I'll keep on writing into the ether...

I noticed that I was using all those complicated match types just to circumvent the fact that I need GADT-like pattern matching. That is, I needed to unify a type-parameter with the specific type assignment that I get in a case branch. This would allow me to directly pattern-match on Tuple.Map[T, F] values and recurse on them.

But I found a cleaner way to get the compiler to provide me with this kind of unification: wrapping the scrutinee in a class with the type-parameter I'm matching on (the IsMap class in the snippet below).

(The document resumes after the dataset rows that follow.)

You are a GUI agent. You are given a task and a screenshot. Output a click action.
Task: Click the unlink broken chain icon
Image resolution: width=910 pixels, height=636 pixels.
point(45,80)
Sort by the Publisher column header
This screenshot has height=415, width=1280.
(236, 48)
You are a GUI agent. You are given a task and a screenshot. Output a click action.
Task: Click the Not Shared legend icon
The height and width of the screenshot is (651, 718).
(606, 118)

No idea why this works for unification, but it greatly simplifies the code, and completely removes any kind of casts (including compile-time ones).

//> using scala "3.3.1"

import scala.compiletime.*
import Tuple.*
import scala.NonEmptyTuple

trait Apply[F[_]]:
  extension [A](fa: F[A])
    def map[B](f: A => B): F[B]
    def map2[B, C](fb: F[B])(f: (A, B) => C): F[C]

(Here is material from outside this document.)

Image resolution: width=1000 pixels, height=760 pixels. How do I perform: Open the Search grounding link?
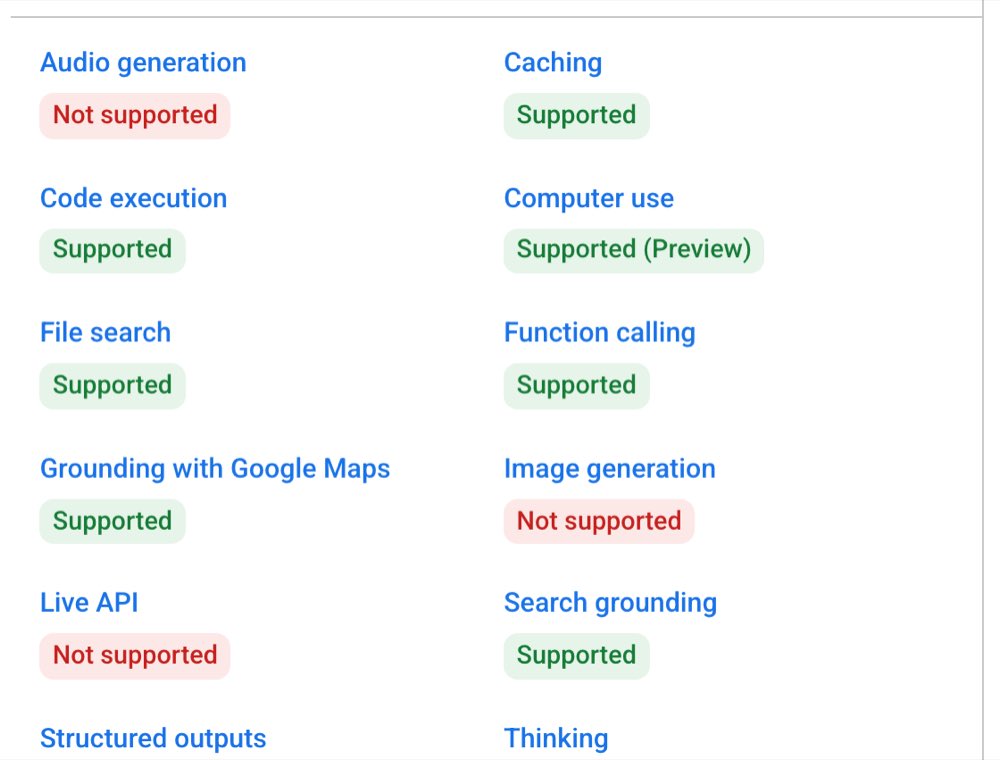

  // In an ideal world we would use `Map[T, F]` here, but type-inference on the client side is not 
  // smart enough for this to work
  // If we use just `T` we will have clashes between the extensions for different implementations of `F[_]` 
  // wrappers
  // Adding `IsMappedBy` lets us disambiguate the different `F`s, while still maintaining type-inference
  // (apparently type-inference for implicits works better)
  extension [T <: NonEmptyTuple](tuple: T)(using toMap: IsMappedBy[F][T])
    inline def mapN[B](f: InverseMap[T, F] => B): F[B] =
      tuple.tupled.map(f)

    inline def tupled: F[InverseMap[T, F]] =
      tupledGeneric(toMap(tuple))
  end extension

  // a helper for pattern-matching, this lets us unify type variables in a `def` with
  // the variables in pattern-match cases
  case class IsMap[T <: Tuple](value: Map[T, F])

  // we can't propagate the `T <: NonEmptyTuple` constraint here because the `IsMappedBy`
  // implicit doesn't preserve it
  private inline def tupledGeneric[T <: Tuple](tuple: Map[T, F]): F[T] =
    inline IsMap(tuple) match
      case t: IsMap[h *: EmptyTuple] => t.value.head.map(_ *: EmptyTuple)
      case t: IsMap[h *: t] => 
        val head =  t.value.head
        val tail = tupledGeneric(t.value.tail)

        head.map2(tail)(_ *: _)
end Apply

given optApply: Apply[Option] with
  extension [A](fa: Option[A])
    def map[B](f: A => B) = fa.map(f)
    def map2[B, C](fb: Option[B])(f: (A, B) => C) =
      fa.flatMap(a => fb.map(b => f(a, b)))

given listApply: Apply[List] with
  extension [A](fa: List[A])
    def map[B](f: A => B) = fa.map(f)
    def map2[B, C](fb: List[B])(f: (A, B) => C) =
      fa.flatMap(a => fb.map(b => f(a, b)))

@main def demo =
  val optTuple = (Option(1), Option(2), Option(3))
  val listTuple = (List(1), List(2), List(3))

  println(optTuple.tupled)
  println(optTuple.mapN(_ + _ + _))

  println(listTuple.tupled)
  println(listTuple.mapN(_ + _ + _))
mpilquist commented 1 year ago

This is brilliant!

mpilquist commented 1 year ago

Closed via #19

ncreep commented 1 year ago

Cool, glad you found that snippet useful.